Gut dysbiosis is frequently reported in diseases involving inflammation of the gut, including inflammatory bowel disease [32]. In this study, we found that antibiotic-induced gut dysbiosis correlated with increased pro-inflammatory cytokine levels in the myenteric plexus (Figure 6). Even if we did not recognize bacteria endowed with inflammatory activity among the most prevalent genera identified in the microbiota analysis (Figure 1d), we could speculate that the inflammation of the ENS is an indirect effect of the dysbiosis dictated by the alterations in the neurochemical code (Figure 4 and Figure 5). Indeed, neurotransmitters and neuropeptides are emerging as regulators of the inflammatory process in the gut, acting on the local immune cells. Activation of the intestinal immune system generates bidirectional communication between the ENS and the enteric immune system that tunes the magnitude of inflammatory reactions [40].

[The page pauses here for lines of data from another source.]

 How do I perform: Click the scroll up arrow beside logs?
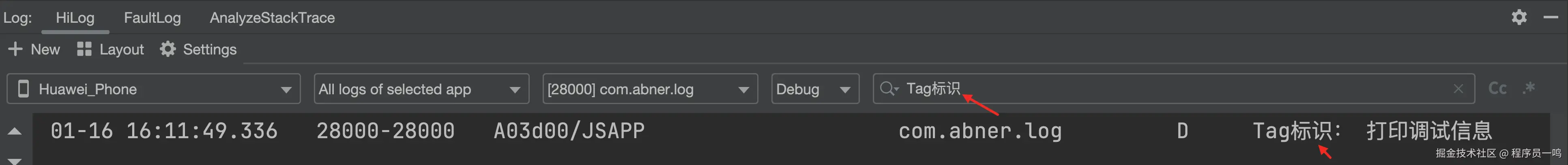pos(15,131)
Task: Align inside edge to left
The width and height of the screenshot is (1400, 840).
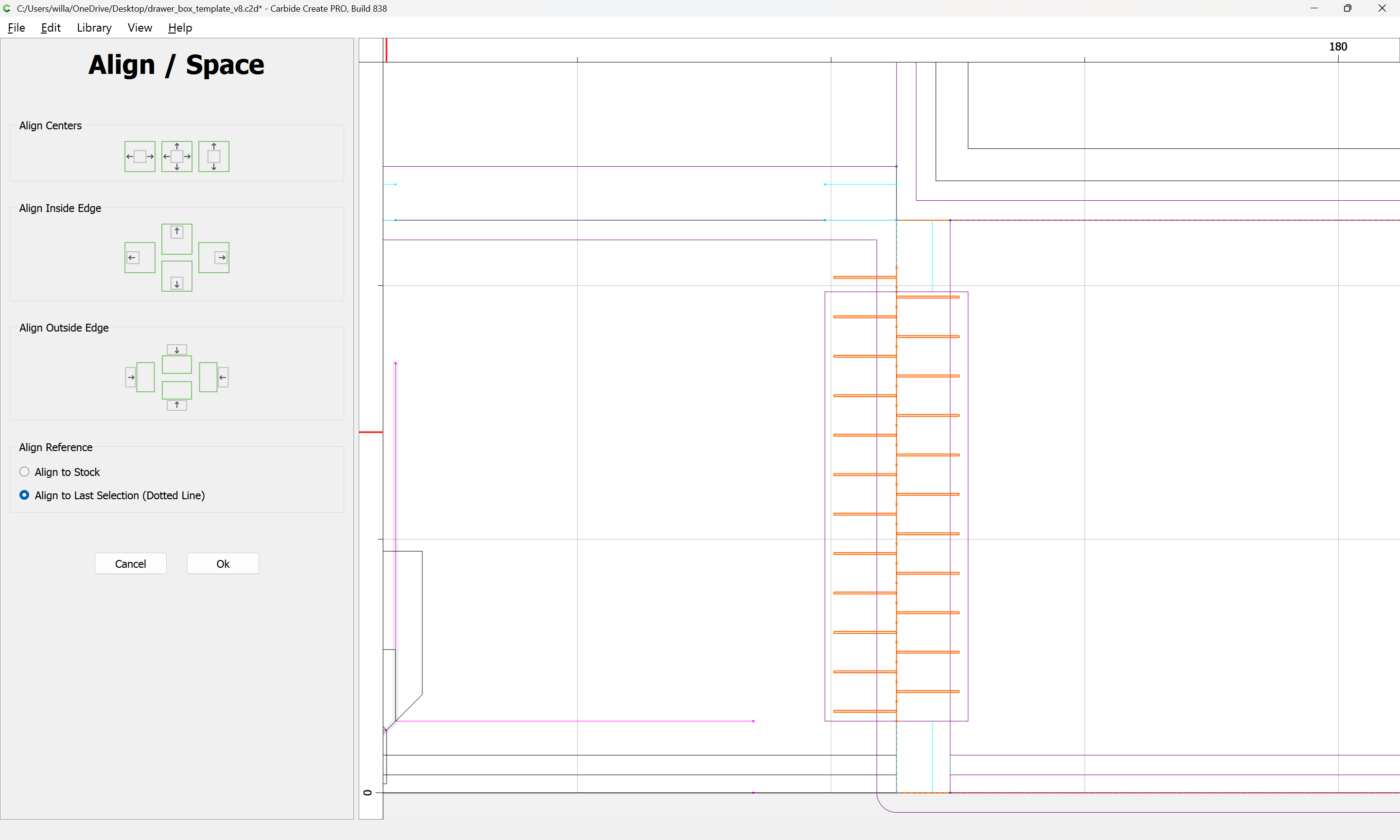Action: 140,258
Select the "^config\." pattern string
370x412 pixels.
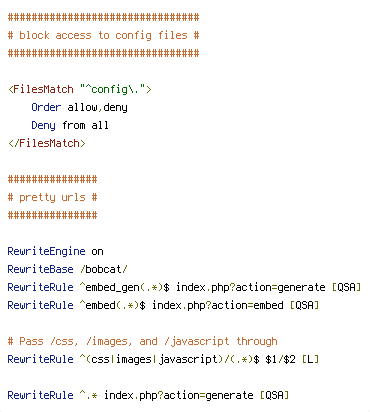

In conclusion, this study shows that antibiotic administration triggers gastrointestinal anomalies and alters enteric neurons, probably disrupting the balanced availability of trophic signals generated by the gut microbiota [33]. The mixture of antibiotics selectively affects specific bacteria genera, disrupting crucial interactions with the host, such as the activation of innate immune cognate receptors or the availability of specific bacterial metabolites. Further studies are necessary to verify whether supplementation with specific bacteria or bacterial metabolites may favour the structural and functional recovery of the ENS.

4. Materials and Methods

4.1. Mice Treatment

Six-week-old male C57BL/6J mice were purchased from Charles River Laboratories (Calco, LC; Italy) and housed in a temperature- and humidity-controlled room under a 12 h light/dark cycle. Mice were housed in the same room and maintained by the same personnel. All animals were specifically pathogen-free and given a standard chow diet and tap water ad libitum.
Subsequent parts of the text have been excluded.